Query is not understandable - using field Fulltext search [Tags] = "foo" - view

I have a problem that only happens rarely with FT search. but once it happens it stays. I use the following search term in the FT search box in Lotus Notes
[Tags] = "foo"
in most application this search term work fine. but for some applications this search term gives the error "query is not understandable".
It does not matter if I replace the value, e.g [Tags] = "boo" produce the same result. and also FIELD Tags = "boo". for the record [Tag] = "foo" works fine so it seem be issues with the field or field name.
The problem only happens in some applications. Once this problem start happening no views can be searched using that search query and I get the error message everytime I search.
It does not help to remove, compact and re-create the FT index.
I get the same error in xpages when using the same search query in a view data source.
I have seen this problem using other fieldnames as well in other application.
If I remove the FT index the search query works
Creating a new copy of the "broken" database does not resolve the problem
I tried to have only one document in database, create a new FT index. the document in view does not have the field "Tags" still not working. (there are other forms in db with the fieldname "Tags")
This is a real show stopper for me as I have built some of my XPages based on search values from specific fields
In my own invstigation of this problem I think it has to do with some sort of bug in the FT index. There seem to be some data contained in documents or forms that causes the FT index to not work correctly.
I am looking for a solution to this problem as I have not found a way to repair it once it has become broken.
Update:
It does not help to follow this procedure
https://www-304.ibm.com/support/docview.wss?uid=swg21261002
Here is my debug info
[1078:0002-2250] IN FTGSearch
[1078:0002-2250] option = 0x400219
[1078:0002-2250] Query: ( FIELD Tags = "foo")
[1078:0002-2250] OUT FTGSearch error = F09
[1078:0002-2250] FTGSearch: found=0, returned=0, start=0, count=0, limit=0

It sounds like you need to fix the UNK table with a compact. Here is the listing of compact options, use a copy style not in place.
http://www-01.ibm.com/support/docview.wss?uid=swg21084388

If Tags field is sometimes numeric, I would advise looking at the database design. The UNK table is a table of all fields in the NSF. The first time a field name is used, it is stored in the UNK table as that data type. Full text searching uses that data type and only that data type. If you have a field Tags on more than one form in a database, once numeric and once text, you're in for big trouble with full text searches. The datatype in searches will depend on which datatype the field was on the first document saved which had that field. Even if you delete all documents that have it as numeric, you won't change the UNK table without the compact. Sounds like that's what you have here. Ensure the database never stores Tags as numeric. Delete or change all docs with it stored numeric. Then compact.

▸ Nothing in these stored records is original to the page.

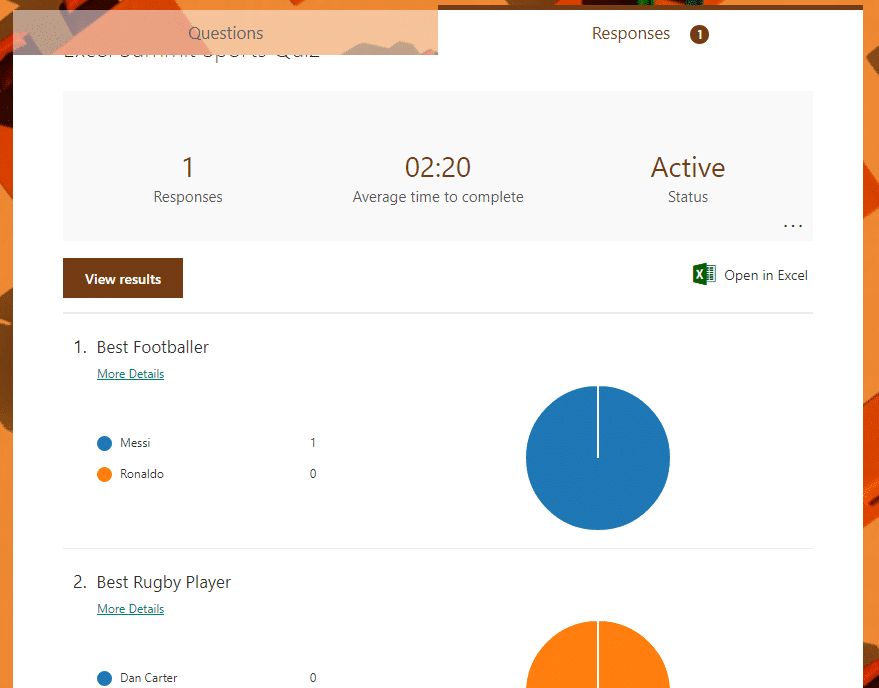
Task: Click the blue Dan Carter legend marker
Action: pos(104,678)
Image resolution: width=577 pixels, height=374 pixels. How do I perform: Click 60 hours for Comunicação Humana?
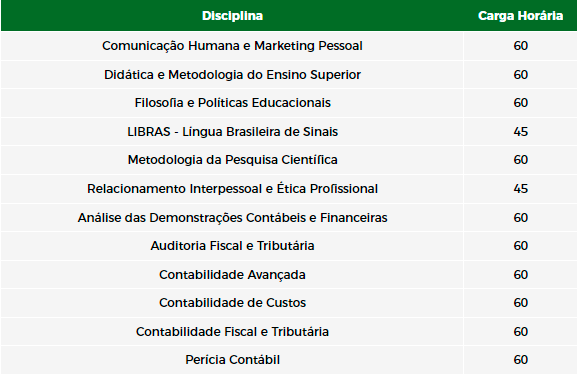(520, 46)
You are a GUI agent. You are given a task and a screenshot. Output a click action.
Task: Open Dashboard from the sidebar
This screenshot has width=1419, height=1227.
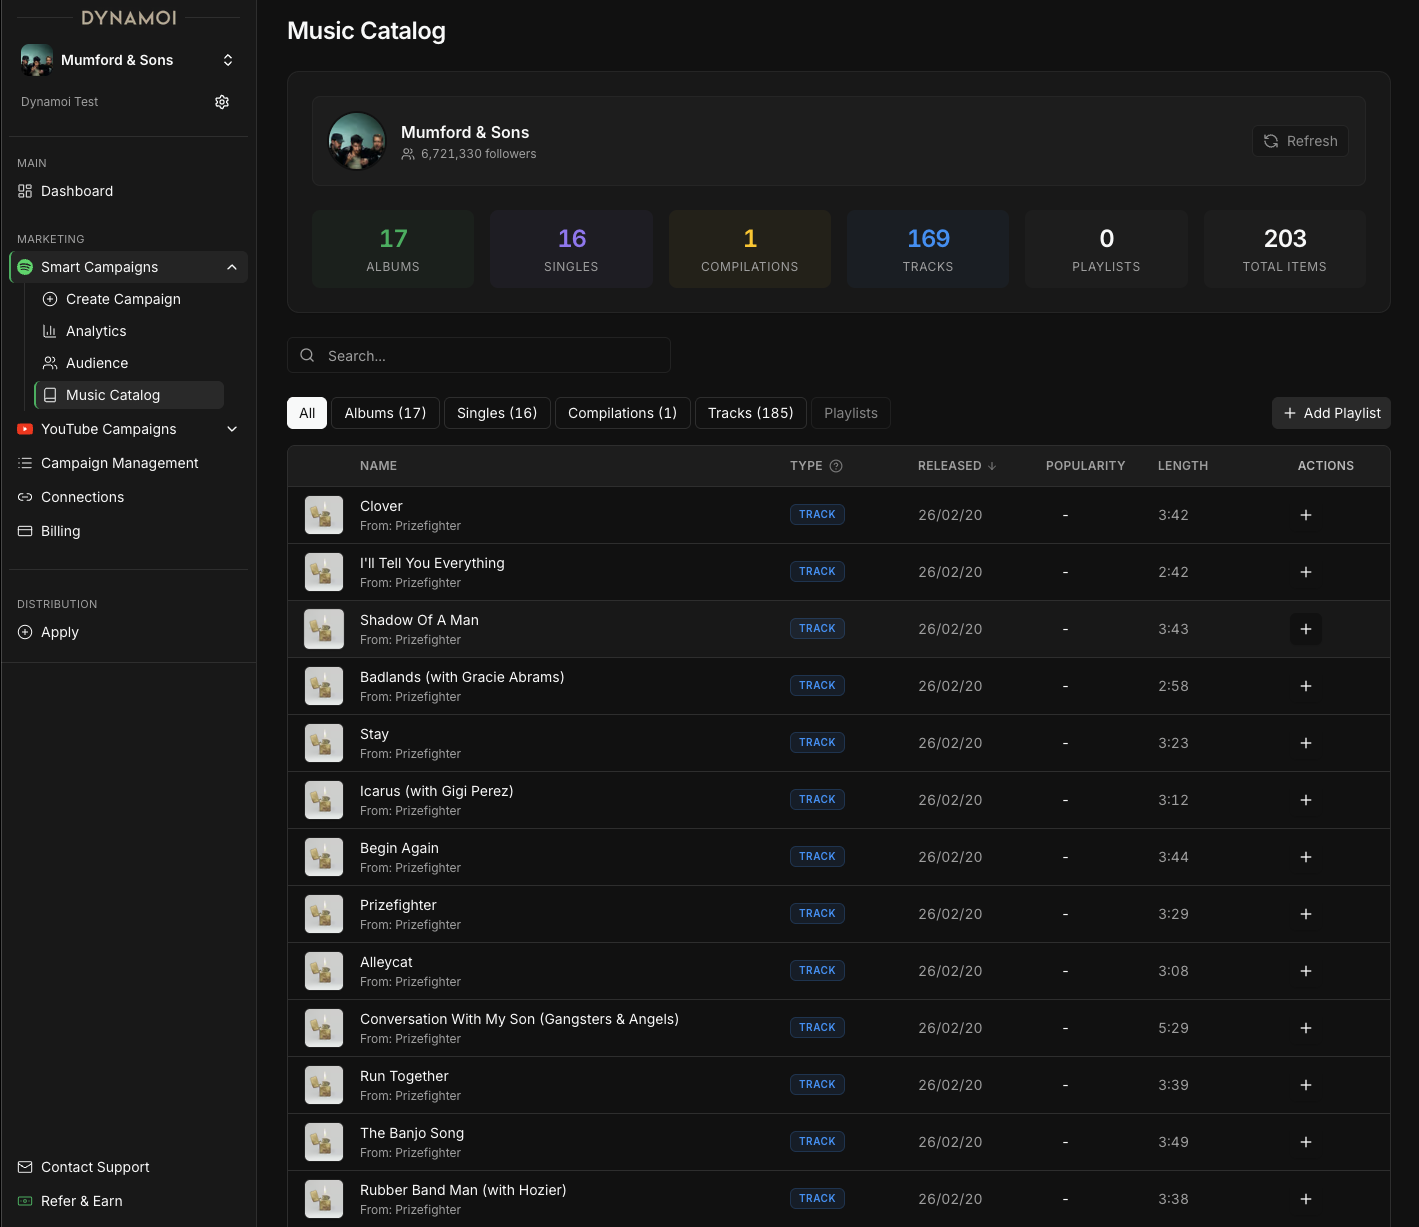[x=77, y=191]
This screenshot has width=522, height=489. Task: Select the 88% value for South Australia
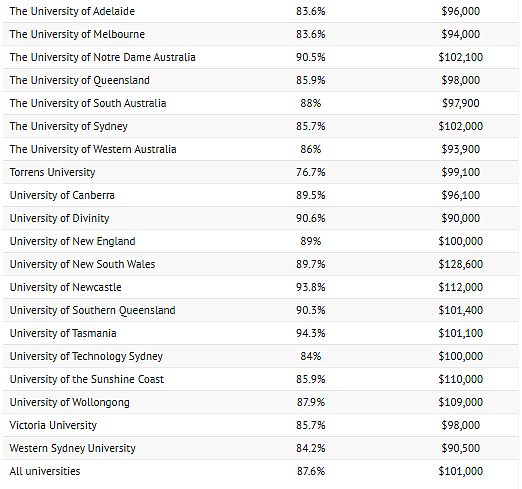[x=310, y=103]
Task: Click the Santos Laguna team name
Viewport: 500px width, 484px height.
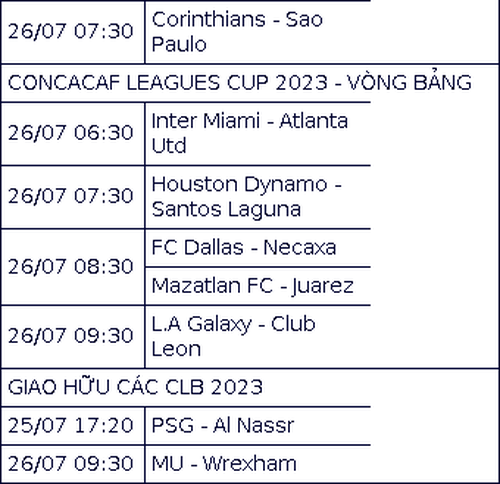Action: (x=226, y=210)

Thank you all for answering. I learned a whole lot about UNK tables and FT index today.
The problem was that I had a numeric field called "Tags" in a form that I hadn't looked at and really didn't think that it would contain a field by that name.
after using the DDE search I found all instances of the tags field and could eaily locate the problem form. I renamed the field in the form, removed the FT indx , used compact -c and recreated the ft index. now everythig is working fine.
One other thing to notice is that I have several databases with the same design but only a few of them had the ft index problem, the reason for this is probably because some of these databases was created after the form with the faulty Tags field was created.
I am so happy to have solved this.
lessons learned
If you plan to use fulltext index in your application. make sure you do not have the same field name in different forms and use different field types.
from now on I will probably use shared fields more :-)
One more thing we discovered
You actually do not need notes peek to find out which field tpe is stored in the UNK table. you can use the "Fields" button in the searchbar. if you select the field and the right hand box displays "contains" you know the unk table has a text field type set.

Related

Control which multi fields are queried by default

I have a preexisting index that contains field mappings and is currently being queried by many applications. I would like to add additional ways for the data to be queried, specifically, support full text search via analysis. Multi-fields seemed like the obvious way to do this, but I found that adding new multi-fields actually changes the existing query behavior.
For example, I have an "id" field that is a keyword. Applications are already using this field to query on. After I add a new multi-field, like "txt" (using the standard analyzer), new documents can be found by querying with just a partial value match. Values for "id" look like this: "123-abc" so now a query with just "abc" will match when querying against the "id" field. This is not how it worked previously (the keyword only field would require the entire value "123-abc").
Ideally, the top-level "id" field would be keyword only, and if a "full text" search was required, the query would need to specify "id.txt". So my question is... is there a way to disable multi-fields and require that the query explicitly set a sub field when needed?
My only other thought on how to solve this, was to use copy_to so that these fields are completely distinct... but that is a bit more work and there are many many fields to deal with that would require this.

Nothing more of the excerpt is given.